» **What is being asked**
Quote the portion of the passage on laser-induced NV⁻ centers in diamond that starts with "In this study, we" and continues through "laser pulse irradiation.".

» **Passage provided**

◆ ◆ ◆ ◆ ◆

In this study, we demonstrated the formation of NV⁻ center by the single shot of femtosecond laser pulse without a successive annealing process. Furthermore, we investigated the effect on the diamond lattice induced by the different laser pulse widths from both experimental and theoretical perspectives. More interestingly, in spite of the high thermal conductivity of a diamond (∼10³ W m⁻¹ K⁻¹ [17]), we found that there is a suitable pulse repetition rate of several tens kHz for the formation of NV⁻ centers by the femtosecond laser pulse irradiation.

◆ ◆ ◆ ◆ ◆

» **Data extract**
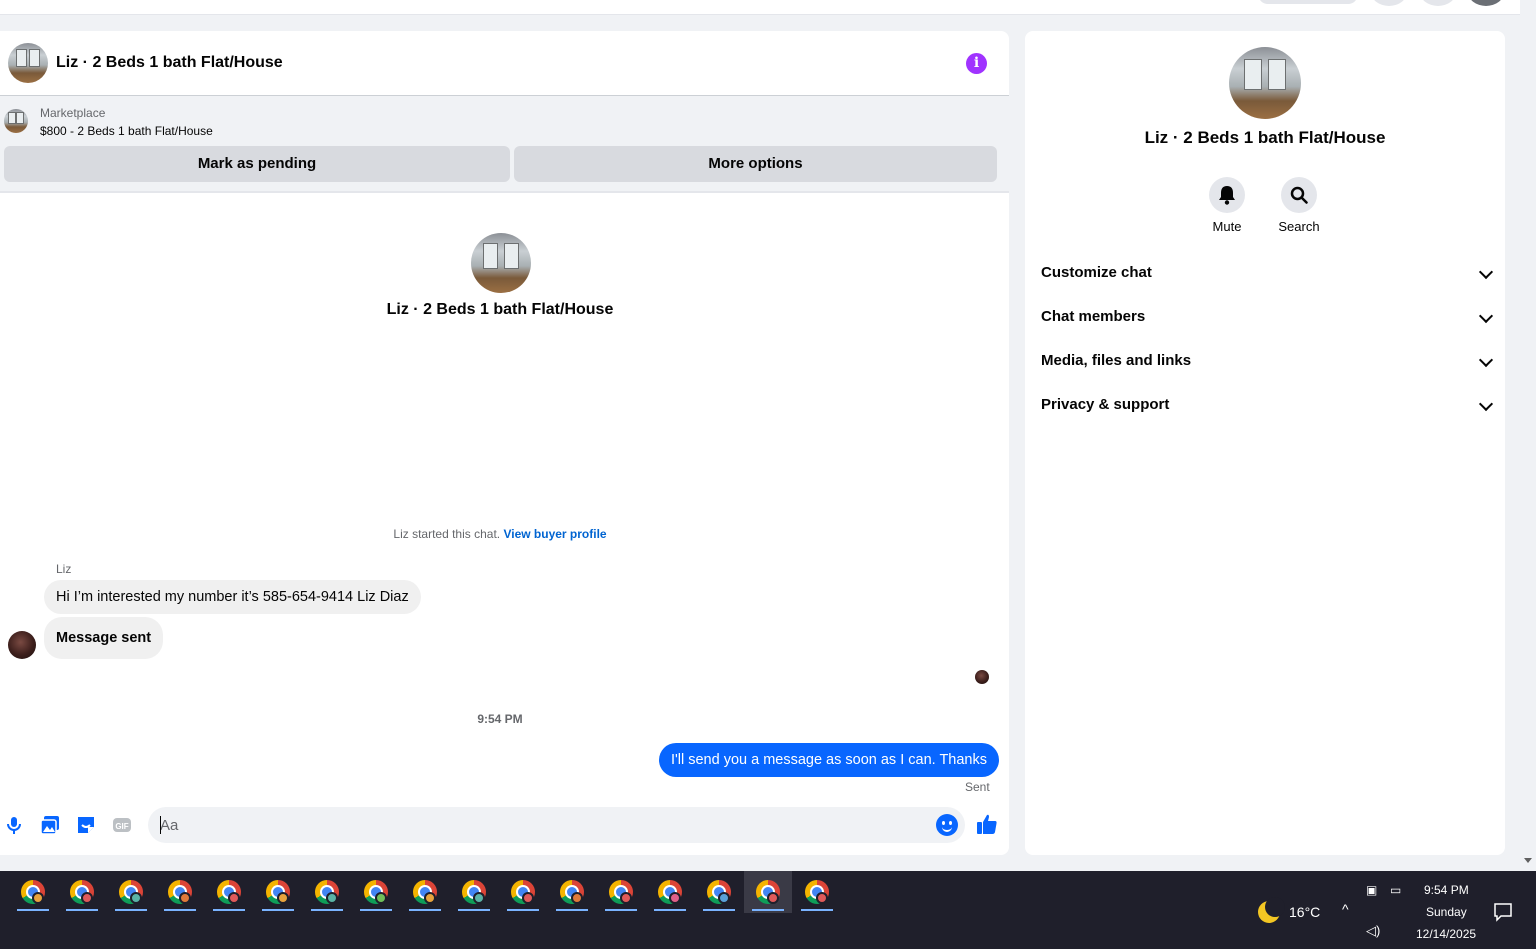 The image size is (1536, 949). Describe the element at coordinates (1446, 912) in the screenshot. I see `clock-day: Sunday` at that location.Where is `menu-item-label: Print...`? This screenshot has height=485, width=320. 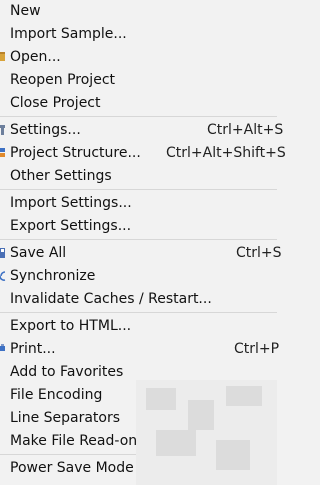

◆ ◆ ◆ ◆ ◆

» **Answer for this exercise**
In this study, we demonstrated the formation of NV⁻ center by the single shot of femtosecond laser pulse without a successive annealing process. Furthermore, we investigated the effect on the diamond lattice induced by the different laser pulse widths from both experimental and theoretical perspectives. More interestingly, in spite of the high thermal conductivity of a diamond (∼10³ W m⁻¹ K⁻¹ [17]), we found that there is a suitable pulse repetition rate of several tens kHz for the formation of NV⁻ centers by the femtosecond laser pulse irradiation.